Bir de dayanıklılığı artıran şey, hayatın anlamını yeniden hatırlamaktır. Zor zamanlar insanı sorgulatır: “Neden yaşıyorum? Ne için mücadele ediyorum?” Bu soruların cevabını bulmak, yaşama tutunmayı kolaylaştırır. Kimisi için bu cevabı çocukları, kimisi için bir inanç, kimisi için bir hedef oluşturur. Dayanıklılık, çoğu zaman işte bu anlam arayışından güç alır.
Ama unutmamak gerekir ki, herkesin dayanıklılık kapasitesi farklıdır. Kendinizi başkalarıyla kıyaslamak çoğu zaman haksızlıktır. Kimisi kısa sürede toparlanır, kimisi için zaman gerekir. Dayanıklılık, “hemen iyi hissetmek” değil; zorlanırken bile yoluna devam edebilme becerisidir.
Son olarak şunu bilmek önemlidir: Dayanıklılık, tek başına geliştirilmesi gereken bir şey değildir. Bazen profesyonel bir destek, bir terapist eşliğinde bu kasın güçlenmesine yardımcı olabilir. Çünkü insanın kendi içinden göremediği kör noktaları, dışarıdan biri daha net fark edebilir.

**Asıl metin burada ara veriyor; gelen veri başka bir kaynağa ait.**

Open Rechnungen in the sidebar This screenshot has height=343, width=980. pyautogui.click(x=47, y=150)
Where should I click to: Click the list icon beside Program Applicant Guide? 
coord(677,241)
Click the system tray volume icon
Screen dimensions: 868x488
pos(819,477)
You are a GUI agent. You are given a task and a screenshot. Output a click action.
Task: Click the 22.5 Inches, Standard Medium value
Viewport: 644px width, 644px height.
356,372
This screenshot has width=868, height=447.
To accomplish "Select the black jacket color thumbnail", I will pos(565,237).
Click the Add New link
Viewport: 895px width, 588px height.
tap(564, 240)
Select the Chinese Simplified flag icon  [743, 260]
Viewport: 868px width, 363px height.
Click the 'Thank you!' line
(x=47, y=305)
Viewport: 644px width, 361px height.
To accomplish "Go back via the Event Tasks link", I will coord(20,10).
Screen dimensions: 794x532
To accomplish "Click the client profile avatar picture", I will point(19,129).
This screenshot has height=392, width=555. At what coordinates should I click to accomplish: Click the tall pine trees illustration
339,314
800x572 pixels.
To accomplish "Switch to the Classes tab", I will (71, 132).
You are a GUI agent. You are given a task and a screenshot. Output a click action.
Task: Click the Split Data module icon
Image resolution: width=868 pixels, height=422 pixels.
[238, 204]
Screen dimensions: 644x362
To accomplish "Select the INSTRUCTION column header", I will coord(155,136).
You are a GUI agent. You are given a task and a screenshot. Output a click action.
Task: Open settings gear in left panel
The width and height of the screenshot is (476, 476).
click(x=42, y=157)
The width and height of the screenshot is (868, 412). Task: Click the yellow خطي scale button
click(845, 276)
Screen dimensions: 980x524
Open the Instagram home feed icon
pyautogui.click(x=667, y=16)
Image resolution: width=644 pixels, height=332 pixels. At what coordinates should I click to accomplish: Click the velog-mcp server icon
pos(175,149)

Hayatın zor anları hep olacak. Bundan kaçamayız. Ama o anlarda içimizdeki kökleri hatırlamak, destek ilişkilerine yaslanmak, duygularımıza izin vermek ve küçük adımlarla yola devam etmek, fırtınaların ardından yeniden güneşi görmemizi sağlar.
Belki de psikolojik dayanıklılığın en sade tanımı şudur: Yıkılmak değil, yıkılsak da tekrar ayağa kalkabilmek.